Throttling and SafeVPN

James Knott james.knott-bJEeYj9oJeDQT0dZR+AlfA at public.gmane.org
Fri May 9 19:32:56 UTC 2008


William O'Higgins Witteman wrote:
> On Fri, May 09, 2008 at 03:15:05PM -0400, James Knott wrote:
>> Lennart Sorensen wrote:
>>> On Fri, May 09, 2008 at 01:10:37AM -0400, JoeHill wrote:
>>>> Saw this when digging around re this whole throttling issue:
>>>>
>>>> http://safevpn.net/
>>>>
>>>> Anyone have any thoughts or experience with this kind of service? How difficult
>>>> would it be for a community to set something like this up for themselves?

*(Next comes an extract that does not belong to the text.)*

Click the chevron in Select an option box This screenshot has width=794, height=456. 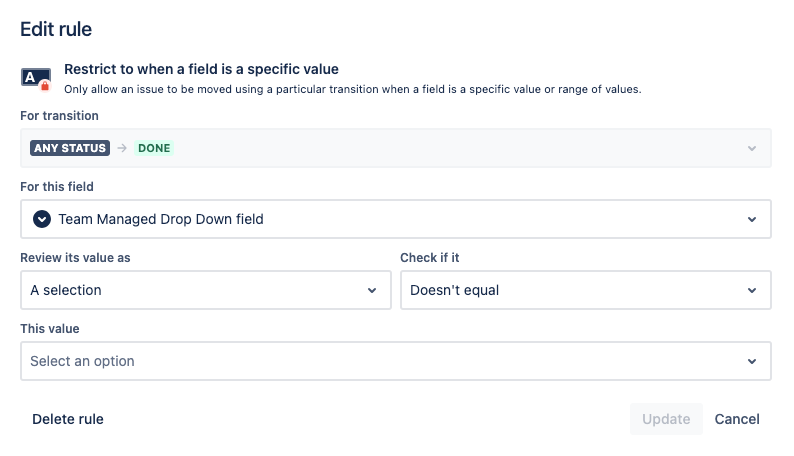pos(752,361)
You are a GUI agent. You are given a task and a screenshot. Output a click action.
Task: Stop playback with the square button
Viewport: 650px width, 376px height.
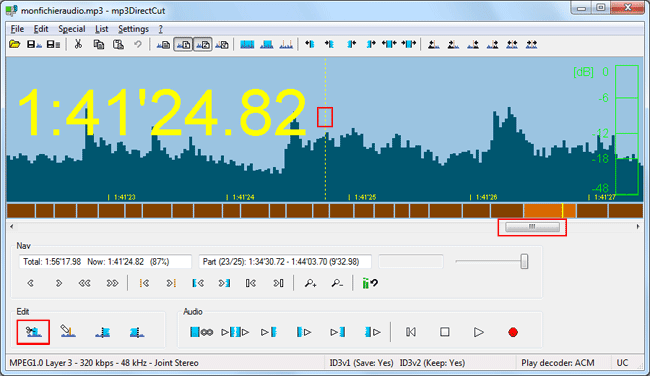click(x=444, y=332)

>>> Some ISPs are throthling all encrypted traffic, making VPNs work very
>>> badly (annoying people trying to work remotely when at home trying to
>>> reach the office).
>>>
>> With OpenVPN, you can use almost any UDP or TCP port, which makes it  
>> difficult for an ISP to identify it as a VPN.
> 
> The ISPs are not *trying* to piss off VPN users - they are trying to
> throttle torrents.  Since a great deal of torrent traffic is now
> encrypted, the ISPs do traffic shaping based on encryption, because they
> do not know what service might be encrypted.  Similar to VPN, if you are
> doing work via SSH you will see throttling - making SCP and SSHFS very
> tiresome to use where they were previously very convenient.

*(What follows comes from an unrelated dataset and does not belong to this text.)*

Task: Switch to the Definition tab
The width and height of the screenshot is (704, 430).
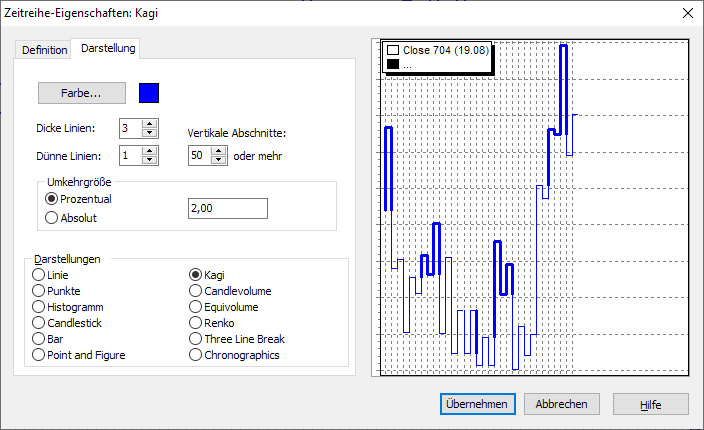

My point was that many VPNs use standard ports, making identification 
easy.  On the other hand, if you pick some obscure UDP port for OpenVPN, 
the ISP then has to start analyzing data, to see if it can recognize 
encryption.  With a string of independent UDP packets, how do you 
identify encryption vs unrecognizable data?